From Guernica to Gaza, Death to Civilians Often Comes From the Sky
Briefly

Aerial warfare introduced a moral and physical detachment that broadened the scale of killing. Early uses in the 1930s targeted hospitals and civilian centers, and the bombing of Guernica became emblematic of such slaughter. World War II normalized deliberate attacks on population centers, producing large civilian death tolls and firestorms across Europe and Japan. Strategic bombing culminated in radioactive devastation at Hiroshima and Nagasaki. Documentation records that between 300,000–600,000 German civilians and over 200,000 Japanese civilians died from Allied bombing, with many deaths resulting from raids intentionally aimed at civilian populations.
Killing from the sky has long offered the sort of detachment that warfare on the ground can't match. Far from its victims, air power remains the height of modernity. And yet, as the monk Thomas Merton concluded in a poem, using the voice of a Nazi commandant, "Do not think yourself better because you burn up friends and enemies with long-range missiles without ever seeing what you have done."

> _ABOUT THIS EXERCISE_: List every place name in the piece on civilian deaths from aerial bombing, including its headline. The material that comes next is from a separate source.

> _DATASET SECTION_:
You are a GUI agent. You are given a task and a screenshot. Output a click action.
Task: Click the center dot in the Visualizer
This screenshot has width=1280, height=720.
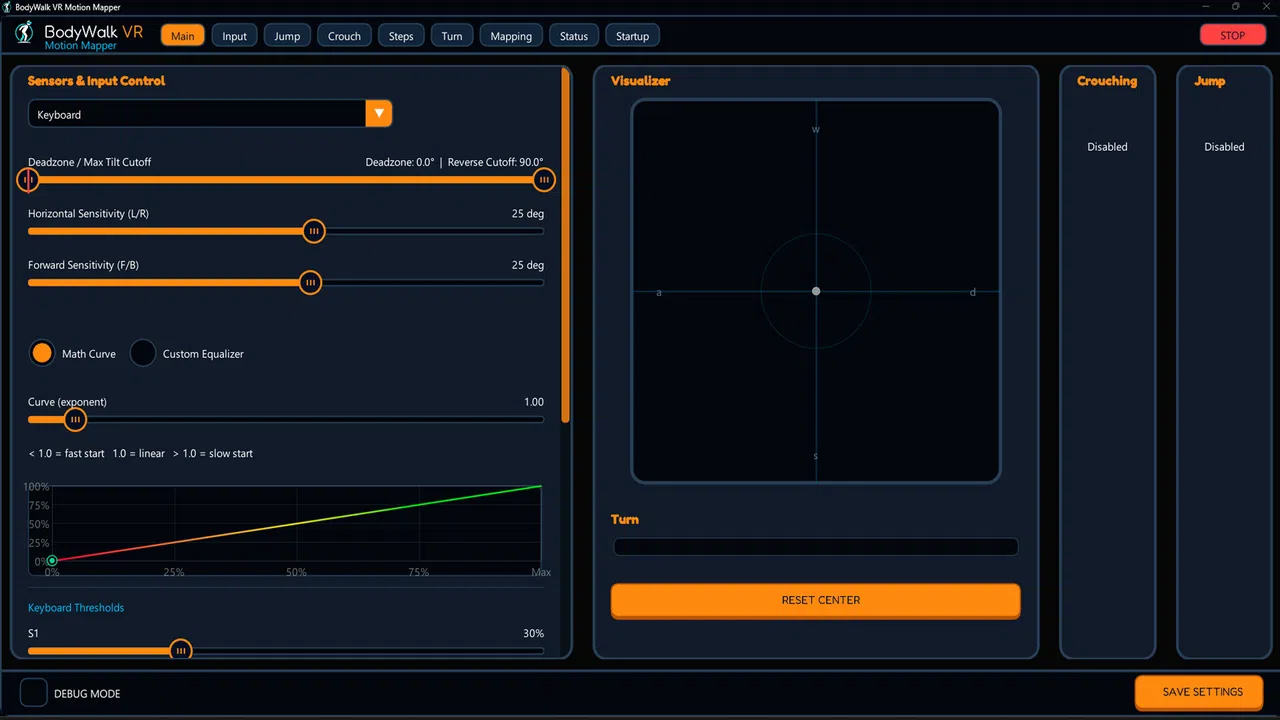[x=816, y=291]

> _RESULT BELOW_: Guernica, Gaza, Europe, Japan, Hiroshima, Nagasaki